EdelmetallWas Sie über die deutschen Goldreserven wissen müssen

Goldbarren bei der Bundesbank
Goldbarren bei der BundesbankBundesbank/Nils Thies

Das Wort „Goldschatz“ erinnert an versunkene Kulturen oder actionreiche Hollywood-Unterhaltung. Dabei ist das Konzept hochmodern. Denn selbst – oder gerade – in Zeiten von Paypal und Bitcoin sind Menschen weltweit bereit, dem Metall einen ganz besonderen Wert beizumessen. Dieser Konsens führt dazu, dass auch Staaten ihre Finanzen und damit ihr Überleben seit Jahrzehnten in Gold absichern.

Während Fort Knox selbst in Deutschland als Hort der US-Goldreserven berühmt ist, mangelt es dem deutschen Goldbestand etwas an Mythos. Dabei verfügt die Bundesrepublik nach den Vereinigten Staaten über die größten Goldreserven der Welt. Woher stammt das Gold, was ist der Schatz wert und was passiert im Notfall mit ihm? Wir klären auf.

#1 Umfang

Deutschland besitzt die zweitgrößten Goldreserven der Welt. Im Dezember 2017 umfasste der Goldschatz etwa 270.000 Barren. Jeder war rund 12,5 Kilogramm schwer. Das ergibt ein Gesamtgewicht von etwa 3374 Tonnen Gold. Mehr Gold halten nur die USA vor. Ihre Goldreserven lagen zuletzt bei 8134 Tonnen.

#2 Wert

Aber was sind die deutschen Goldreserven wert? Ende 2016 waren es etwa 119,3 Milliarden Euro. Damit stellt der Goldbestand zwei Drittel der deutschen Währungsreserven. Der Rest entfällt laut der Bundesbank auf Devisenreserven und Forderungen gegenüber dem Internationalen Währungsfonds (IWF).

#3 Aufbewahrung

So viel Gold wird natürlich aus Sicherheitsgründen nicht an einem Ort aufbewahrt – auch wenn Diebe beim Abtransport des Edelmetalls schon Kräne mitbringen müssten.
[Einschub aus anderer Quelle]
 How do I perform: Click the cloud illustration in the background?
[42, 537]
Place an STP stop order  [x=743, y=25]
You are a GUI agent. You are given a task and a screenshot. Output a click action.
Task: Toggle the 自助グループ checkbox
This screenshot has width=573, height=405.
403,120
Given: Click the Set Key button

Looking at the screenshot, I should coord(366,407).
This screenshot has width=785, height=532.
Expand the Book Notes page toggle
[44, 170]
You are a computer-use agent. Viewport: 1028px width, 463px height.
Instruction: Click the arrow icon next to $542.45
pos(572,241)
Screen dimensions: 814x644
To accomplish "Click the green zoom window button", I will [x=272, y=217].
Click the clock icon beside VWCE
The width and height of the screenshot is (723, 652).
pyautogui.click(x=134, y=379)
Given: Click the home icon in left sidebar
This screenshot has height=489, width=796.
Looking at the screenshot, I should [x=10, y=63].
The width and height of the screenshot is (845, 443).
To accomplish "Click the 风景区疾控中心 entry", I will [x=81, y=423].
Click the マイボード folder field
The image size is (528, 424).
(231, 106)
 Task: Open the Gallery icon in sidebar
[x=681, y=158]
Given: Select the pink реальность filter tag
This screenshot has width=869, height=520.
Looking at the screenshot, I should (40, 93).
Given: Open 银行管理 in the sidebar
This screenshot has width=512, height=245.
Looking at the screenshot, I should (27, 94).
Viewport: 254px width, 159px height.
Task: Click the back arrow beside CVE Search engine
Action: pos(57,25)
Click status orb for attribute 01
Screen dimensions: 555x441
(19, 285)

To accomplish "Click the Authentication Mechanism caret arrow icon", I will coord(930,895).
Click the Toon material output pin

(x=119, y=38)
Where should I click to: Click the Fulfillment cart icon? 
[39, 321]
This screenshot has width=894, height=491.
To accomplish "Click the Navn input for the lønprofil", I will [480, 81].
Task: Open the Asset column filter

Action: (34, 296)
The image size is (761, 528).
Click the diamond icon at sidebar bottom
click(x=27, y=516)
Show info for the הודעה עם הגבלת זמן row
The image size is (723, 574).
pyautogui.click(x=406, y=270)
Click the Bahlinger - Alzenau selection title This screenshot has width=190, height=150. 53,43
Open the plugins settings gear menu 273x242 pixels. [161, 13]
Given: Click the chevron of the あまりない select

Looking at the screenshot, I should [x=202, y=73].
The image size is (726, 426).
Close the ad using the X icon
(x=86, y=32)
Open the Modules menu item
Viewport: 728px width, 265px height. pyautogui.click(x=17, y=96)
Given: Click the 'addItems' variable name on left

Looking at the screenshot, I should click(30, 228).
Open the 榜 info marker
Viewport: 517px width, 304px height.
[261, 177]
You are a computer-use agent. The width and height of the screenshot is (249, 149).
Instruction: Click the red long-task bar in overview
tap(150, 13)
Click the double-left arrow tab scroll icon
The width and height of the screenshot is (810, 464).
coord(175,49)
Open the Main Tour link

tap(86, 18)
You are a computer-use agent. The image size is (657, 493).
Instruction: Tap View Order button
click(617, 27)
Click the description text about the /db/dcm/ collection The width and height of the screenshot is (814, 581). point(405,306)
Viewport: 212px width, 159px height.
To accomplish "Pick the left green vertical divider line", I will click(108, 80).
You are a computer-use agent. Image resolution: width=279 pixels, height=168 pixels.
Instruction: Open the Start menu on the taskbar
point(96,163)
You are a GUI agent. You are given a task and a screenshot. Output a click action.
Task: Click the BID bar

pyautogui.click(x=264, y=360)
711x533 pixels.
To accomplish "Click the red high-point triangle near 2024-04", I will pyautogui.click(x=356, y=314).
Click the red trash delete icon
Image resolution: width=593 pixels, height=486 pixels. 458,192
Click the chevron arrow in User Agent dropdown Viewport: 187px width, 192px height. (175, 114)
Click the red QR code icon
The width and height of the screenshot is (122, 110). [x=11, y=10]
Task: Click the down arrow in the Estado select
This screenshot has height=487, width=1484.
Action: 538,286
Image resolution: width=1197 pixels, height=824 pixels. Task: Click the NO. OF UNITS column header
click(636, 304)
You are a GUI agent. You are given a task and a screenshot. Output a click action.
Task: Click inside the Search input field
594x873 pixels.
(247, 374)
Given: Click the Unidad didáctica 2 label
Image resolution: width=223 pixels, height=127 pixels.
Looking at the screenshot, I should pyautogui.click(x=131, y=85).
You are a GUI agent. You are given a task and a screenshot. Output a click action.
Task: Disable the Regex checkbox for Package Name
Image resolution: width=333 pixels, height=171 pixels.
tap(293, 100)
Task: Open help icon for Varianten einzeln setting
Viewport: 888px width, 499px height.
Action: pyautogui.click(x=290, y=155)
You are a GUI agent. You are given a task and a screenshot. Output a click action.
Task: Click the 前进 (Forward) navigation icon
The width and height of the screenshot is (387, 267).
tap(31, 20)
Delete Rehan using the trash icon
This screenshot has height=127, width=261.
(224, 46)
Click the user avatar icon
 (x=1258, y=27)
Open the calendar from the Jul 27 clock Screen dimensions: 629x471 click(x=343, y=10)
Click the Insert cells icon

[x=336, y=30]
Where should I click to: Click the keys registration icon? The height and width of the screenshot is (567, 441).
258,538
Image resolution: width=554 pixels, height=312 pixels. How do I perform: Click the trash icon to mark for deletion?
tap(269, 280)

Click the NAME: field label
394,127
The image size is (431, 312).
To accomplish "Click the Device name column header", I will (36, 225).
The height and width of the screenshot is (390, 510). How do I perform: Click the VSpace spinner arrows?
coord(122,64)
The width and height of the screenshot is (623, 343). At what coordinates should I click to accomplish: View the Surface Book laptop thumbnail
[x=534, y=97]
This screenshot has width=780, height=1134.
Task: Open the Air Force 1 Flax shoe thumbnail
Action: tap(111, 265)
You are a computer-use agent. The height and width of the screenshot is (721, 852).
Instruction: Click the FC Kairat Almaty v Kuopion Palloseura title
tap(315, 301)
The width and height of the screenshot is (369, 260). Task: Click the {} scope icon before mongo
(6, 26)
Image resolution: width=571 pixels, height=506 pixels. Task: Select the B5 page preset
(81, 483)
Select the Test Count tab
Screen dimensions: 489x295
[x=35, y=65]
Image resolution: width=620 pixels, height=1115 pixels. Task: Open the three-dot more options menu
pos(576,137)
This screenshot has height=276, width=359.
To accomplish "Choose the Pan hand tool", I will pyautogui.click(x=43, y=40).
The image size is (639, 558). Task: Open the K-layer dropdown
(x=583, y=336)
Vielleicht sind deshalb sind die Lagerorte der deutschen Goldreserven – im Gegensatz zu jenen der Nahrungsmitteldepots für Notzeiten – kein Geheimnis: „Gut die Hälfte des Goldes lagert in Tresoren der Bundesbank in Deutschland“, teilt das Finanzinstitut mit.

#4 Gold in den USA

37 Prozent der deutschen Goldreserven liegen auf der anderen Seite des Atlantiks in den USA. Nicht in Fort Knox, wo die Vereinigten Staaten einen Großteil ihres Goldes lagern, sondern bei der US-Notenbank Federal Reserve in New York City, Liberty Street, Hausnummer 33. Der Grund: Im Krisenfall kann Deutschland sein Gold schnell gegen Dollar tauschen, die wichtigste internationale Reservewährung.

#5 Gold in Großbritannien

Das restliche Gold (13 Prozent) lagert im Tresor der Bank of England. London ist der wichtigste Handelsplatz für das Edelmetall. Das Depot in Paris wurde auch infolge der Euro-Einführung aufgelöst. Die letzten Goldbestände wurden 2017 nach Frankfurt am Main überführt.